カヴァコス
第27回パシフィック・ミュージック・フェスティバル2016、PMFオーケストラ東京公演を聴きに行きました。
PMFオーケストラ東京公演
メンデルスゾーン:交響曲第4番 イ長調 作品90 「イタリア」
ブラームス:ヴァイオリン協奏曲 ニ長調 作品77
ショスタコーヴィチ:交響曲 第8番 ハ短調 作品65
ワレリー・ゲルギエフ (指揮)
レオニダス・カヴァコス (ヴァイオリン)
PMFオーケストラ
2016年8月9日 (火)
開演 19:00
サントリーホール
PMFオーケストラは若手演奏家の集まりですが、とてもレベルが高くてビックリしました。管楽器のソロパートなどを聴いても、海外の有名オーケストラと違いを感じませんでした。演奏とは直接関係ありませんが、川村拓也さんという北海道大学医学部の学生が、なんとヴァイオリニストとしてこのオーディションを通っていたんですね。同じ医療人として、また音楽を共通の趣味とする人間として、いつか会ってみたいです (彼の場合は音楽も趣味というより仕事かもしれませんが)。
私がこのコンサートに行った目的は、「カヴァコスが聴きたかったから」です。
カヴァコスが演奏するブラームスのヴァイオリン協奏曲は、オーケストラとの調和が素晴らしかったです。

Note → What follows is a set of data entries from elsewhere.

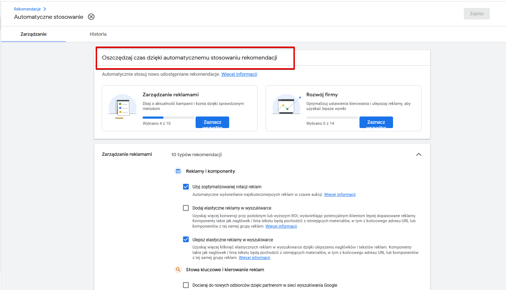Viewport: 506px width, 290px height.
Task: Select the Zarządzanie tab
Action: coord(34,34)
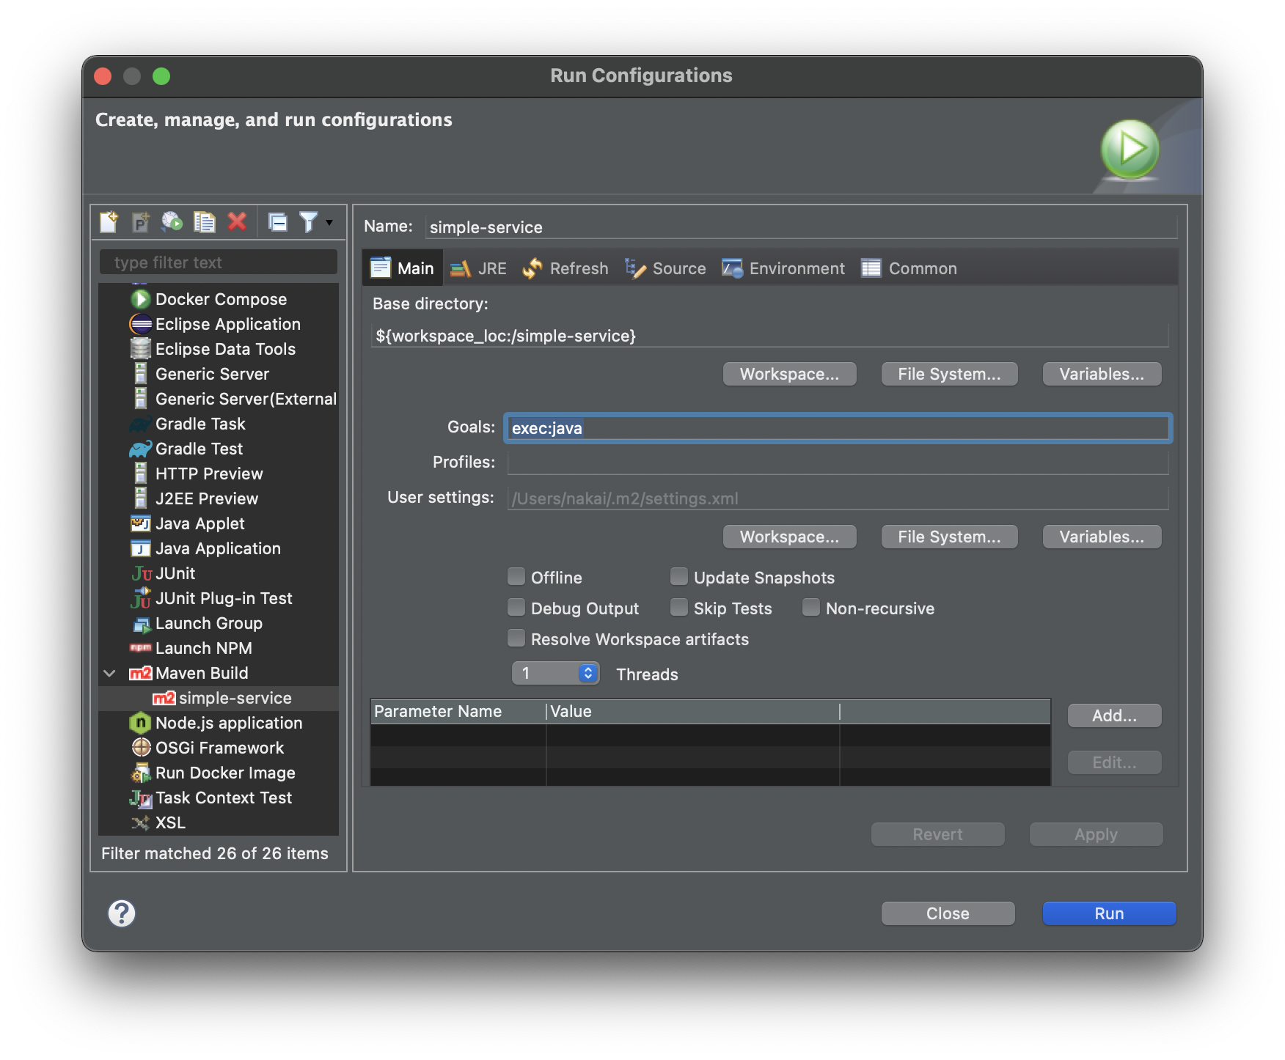Open help via the question mark icon
This screenshot has width=1285, height=1060.
(122, 913)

オーケストラがカヴァコスに合わせているというよりも、カヴァコスがオーケストラと対話しながら表現をしている感じがしました。そのおかげで、この曲の室内楽的魅力が際立っていました。また、洗練されていない音は一つもなくて、全ての音に惹きつけられました。カヴァコスは現在、世界を代表するヴァイオリニストと言われていますが、納得の演奏でした。

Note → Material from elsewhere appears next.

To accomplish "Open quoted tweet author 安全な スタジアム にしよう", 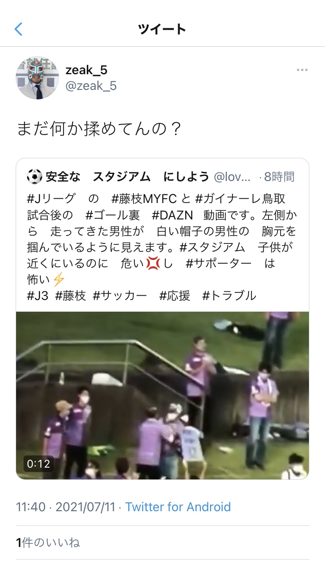I will [128, 177].
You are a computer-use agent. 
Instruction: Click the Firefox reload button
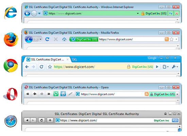pos(47,39)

アンコールは無伴奏ヴァイオリンのためのソナタ第2番の第3楽章。私がこれまで聴いたバッハの無伴奏曲の中で、最高と言える演奏でした。一緒に聴きに行っていた友人の口から、演奏後に「神だ」という言葉が漏れたくらいです。全ての声部が数人で弾いているかのようにくっきりと浮き上がり、旋律はこの上なく洗練されていました。この曲はいくつかの声部を和音で同時に演奏しなければならず、左手の形が難しい和音の時には旋律となる声部に何らかの影響が出てもおかしくないのですが、全くそれを感じさせませんでした。囁くように弾いたかと思えば、ホール中が音で埋め尽くされるようなところもあり、作りがとても立体的でした。
終演時刻は22時を回っており、ぐったりと疲れましたが、とても良い演奏会でした。